Is there a minister of Port forwarding? What happens when I fire up chrome and Firefox with 80 pages each? Am I limited to a number out going connections? I assume the entire country is running off a Windows 95 box with two nics but that's just the way I imagine most cg-nat.
I've exhausted a SQL server for ports, for science. Yes you are limited to the number of outgoing to ~64000 outgoing ports. Chances are your network equipment (not enterprise grade) will run out of switching contexts before you run out of ports.
How many of Qatar's 2 million people use the internet, and how many of them pay for a VPN service? (https://www.bestvpn.com/blog/6715/5-best-vpns-for-qatar/ indicates there are a lot of internet cafes whose owners are using VPNs and passing on the access to customers.) It sounds to me like a person from Qatar wouldn't have a problem editing wiki if they wanted to, nor a vandal from vandalizing if they wanted to...
You act like Wikipedia has no agency in this matter and is simply forced to block Qatar's IP address from editing.
Wikipedia has choices, and it's choosing something well within its rights to prevent abuse of its property, but they could choose to do something different.
I am curious. Which other criterion than IP address could they use to prevent anonymous users from Qatar from vandalizing?
(I guess one method could be to force everyone from this IP address to create an account, but that goes against their openness/ease-of-editing-for-new-or-casual-users principle.)
I mostly object to the phrasing that Wikipedia is "forced" to block all of Qatar, as if Wikipedia is a mindless force of nature or not in control of its own actions.
You make a case why IPv6 is good for traceability of users.
On the other hand, IPv4 and NAT are a boon to privacy. We'd be exquisitely trackable if NAT didn't exist and every single device had a unique, unchangeable, life-long IP address. That's more-or-less how IP addresses were supposed to behave and IPv6 brings that back.
We need to be thankful for NAT for the privacy it brought by accident.
IPv6 only brings that back if you want it too. By default Windows, OS X and iOS have privacy extensions enabled which will generate random IPv6 addresses which change every few minutes, which makes tracking a device more or less as difficult as with NATted IPv4.
This is an extremely US-centric article. ARIN was never in as dire straits as the other RIRs. In Europe and Asia the situation is much worse. For example, lack of IPv4 addresses delayed DigitalOcean's growth in Amsterdam, and carrier-grade NAT is already being used by some consumer ISPs in Europe and Asia.
The article also ignores the fact that running dual-stack (like Comcast) requires just as many IPv4 addresses as before. Even after ISPs get IPv6 working flawlessly, their customers still need to access IPv4 websites, and that means CGNAT or some messy kind of tunneling will still be necessary.
Then don't run dual stack. Run native IPv6 and NAT64/DNS64. Or in DO's case make IPv4 access optional for smaller droplets and charge $1/month extra for it. In reality things like DB servers or backend app servers don't need public IPv4 addresses, and this would speed up IPv6 adoption considerably.
Or you can run IPv6 only core-network, perform NAT64 on one side and NAT46 on the customer side. There is an implementation for this on android [1], which is trivial to run on Linux (I've ported it, there's nothing difficult as it doesn't use anything android specific.) By the way, this technique is called XLAT464. There has been a nice presentation about it at the IETF, and you find the slides online[2]. I believe T-Mobile USA is currently deploying this on production level and it works quite well.
I think it's very close to dual-stack, and this technique has the advantage of being extremely easy to deploy. Especially if you already have NAT64 gateways setup in your network, then you have done more that half of the work :-).

============

[PARTS OF THE EXERCISE]
[1] In the discussion on IPv4 and NAT, which operating systems have privacy extensions enabled by default?
[2] Recast the paragraph of the discussion on IPv4 and NAT that begins "This is an extremely US-centric article" as a short bulleted list that keeps its main facts.
[3] Retype the discussion on IPv4 and NAT word for word, everything from "We need to be" down to "Europe and Asia.".

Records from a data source
============

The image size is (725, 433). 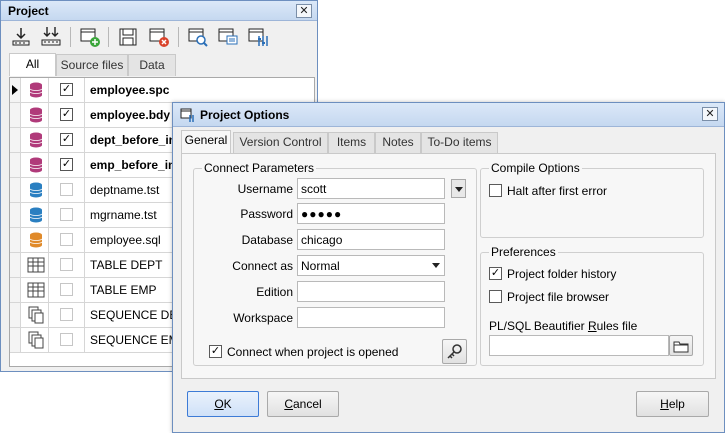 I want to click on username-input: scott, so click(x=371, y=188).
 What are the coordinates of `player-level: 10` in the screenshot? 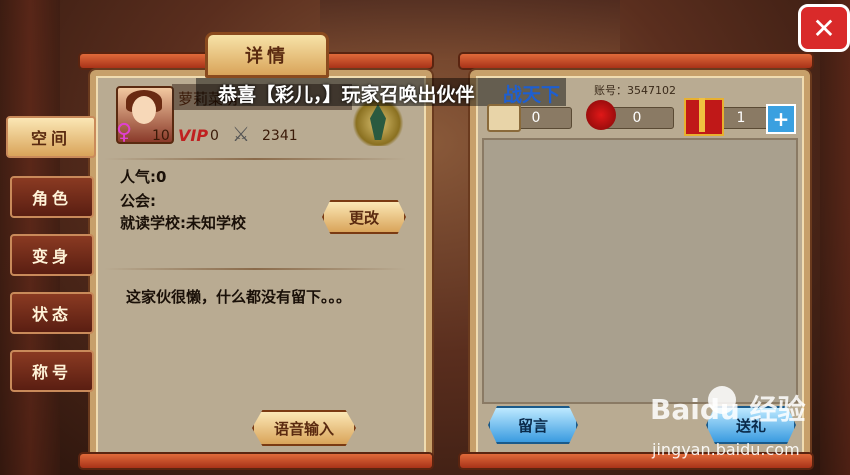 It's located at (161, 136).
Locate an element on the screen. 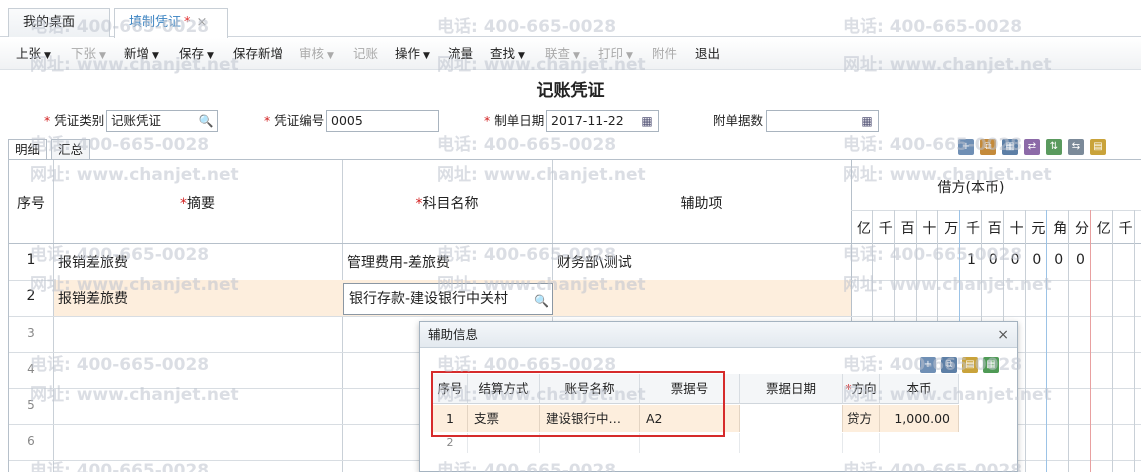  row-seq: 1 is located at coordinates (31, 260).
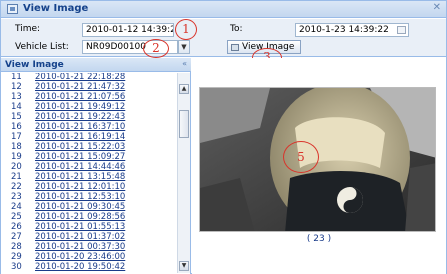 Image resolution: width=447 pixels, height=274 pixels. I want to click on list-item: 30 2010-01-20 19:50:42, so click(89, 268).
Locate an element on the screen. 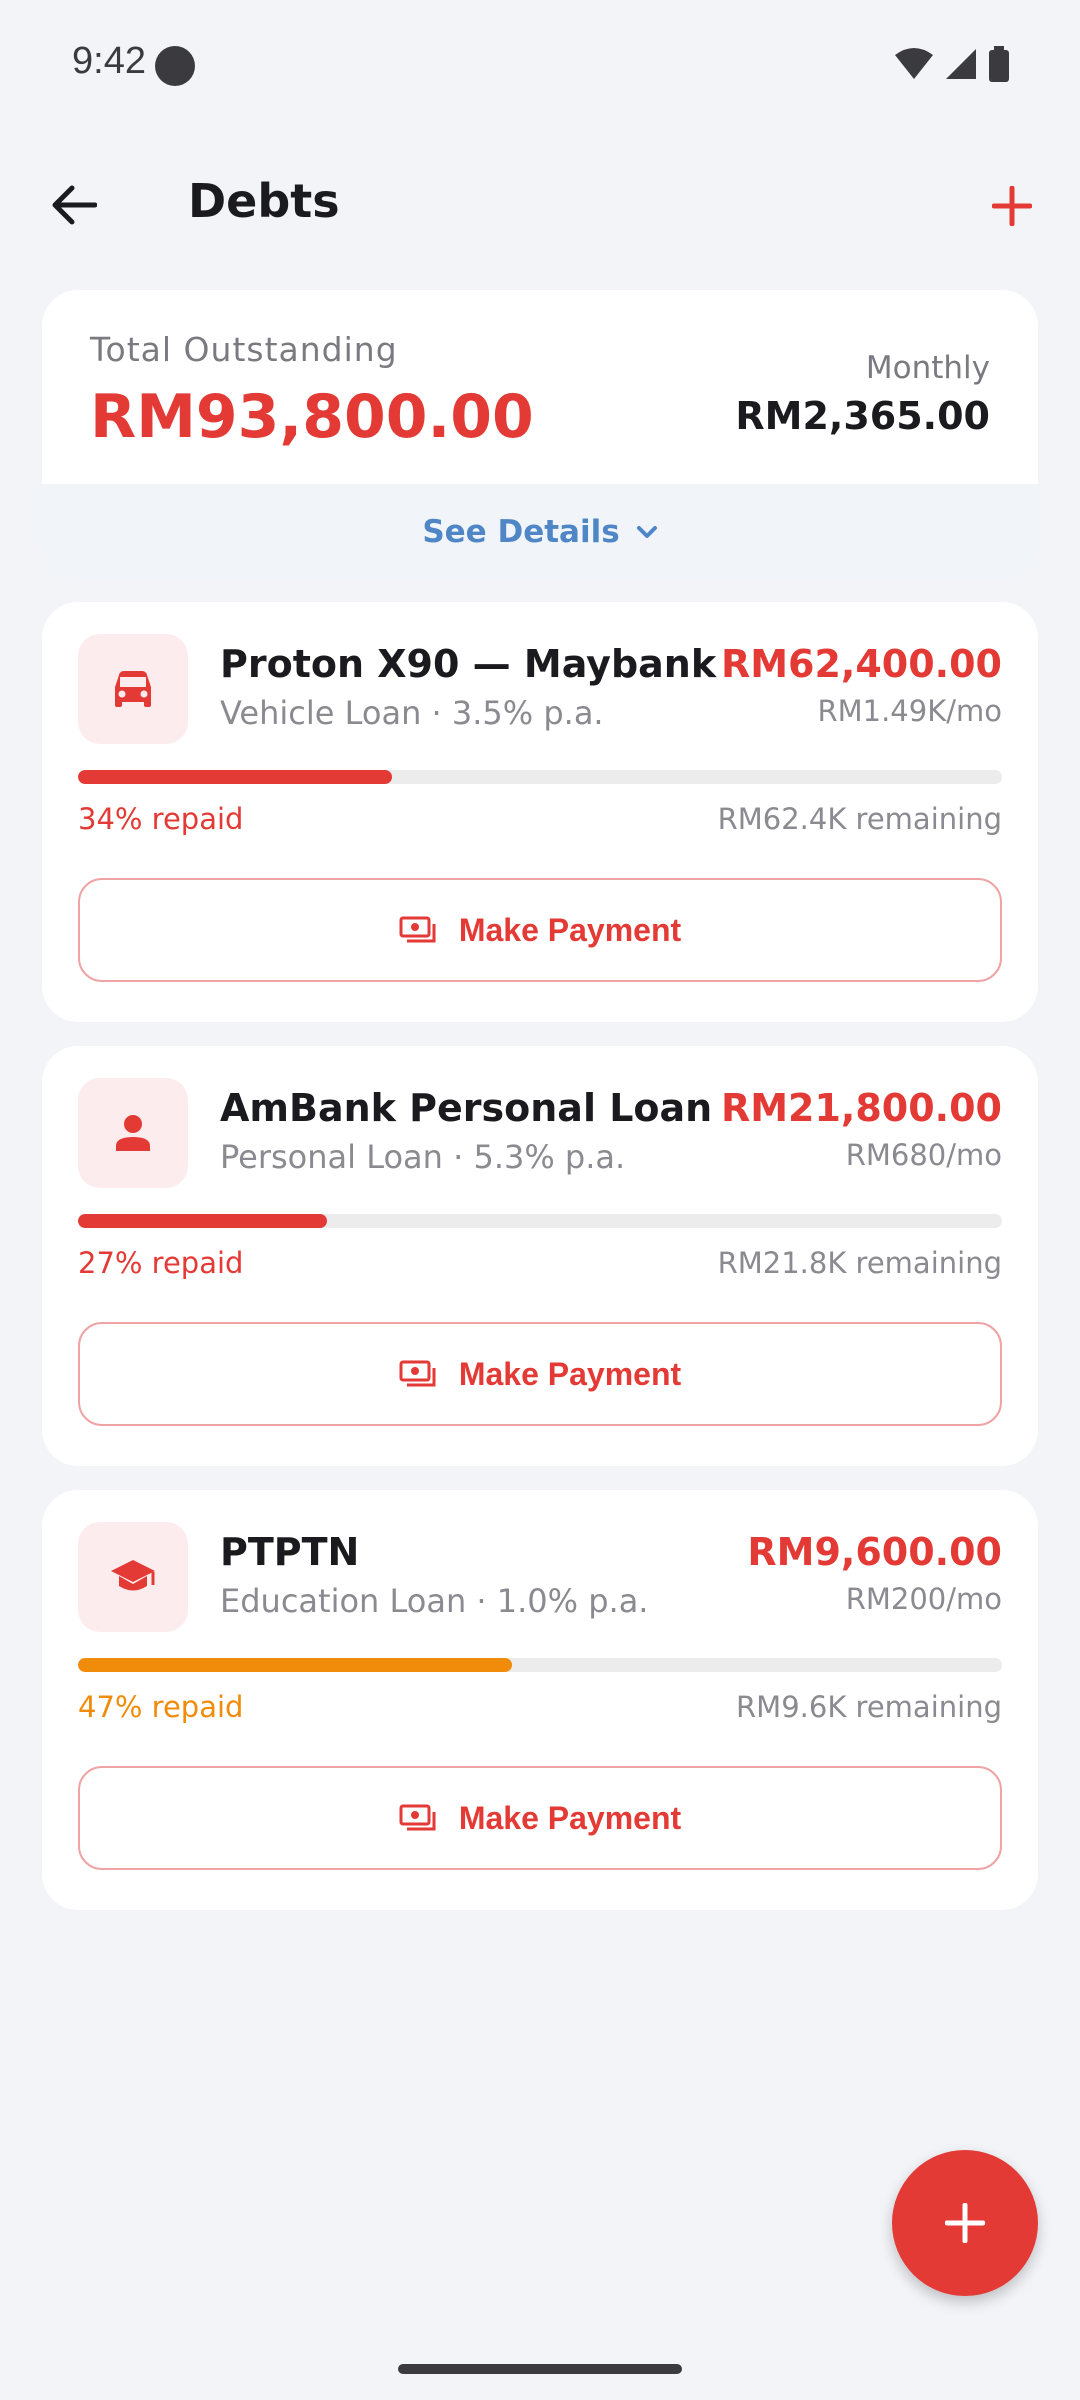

============

[TASK-BY-TASK SOLUTIONS]
[1] Windows, OS X and iOS.

[2]
- The article is described as extremely US-centric.
- ARIN was never in as dire straits as the other RIRs.
- The situation is much worse in Europe and Asia.
- A lack of IPv4 addresses delayed DigitalOcean's growth in Amsterdam.
- Some consumer ISPs in Europe and Asia already use carrier-grade NAT.

[3]
We need to be thankful for NAT for the privacy it brought by accident.
IPv6 only brings that back if you want it too. By default Windows, OS X and iOS have privacy extensions enabled which will generate random IPv6 addresses which change every few minutes, which makes tracking a device more or less as difficult as with NATted IPv4.
This is an extremely US-centric article. ARIN was never in as dire straits as the other RIRs. In Europe and Asia the situation is much worse. For example, lack of IPv4 addresses delayed DigitalOcean's growth in Amsterdam, and carrier-grade NAT is already being used by some consumer ISPs in Europe and Asia.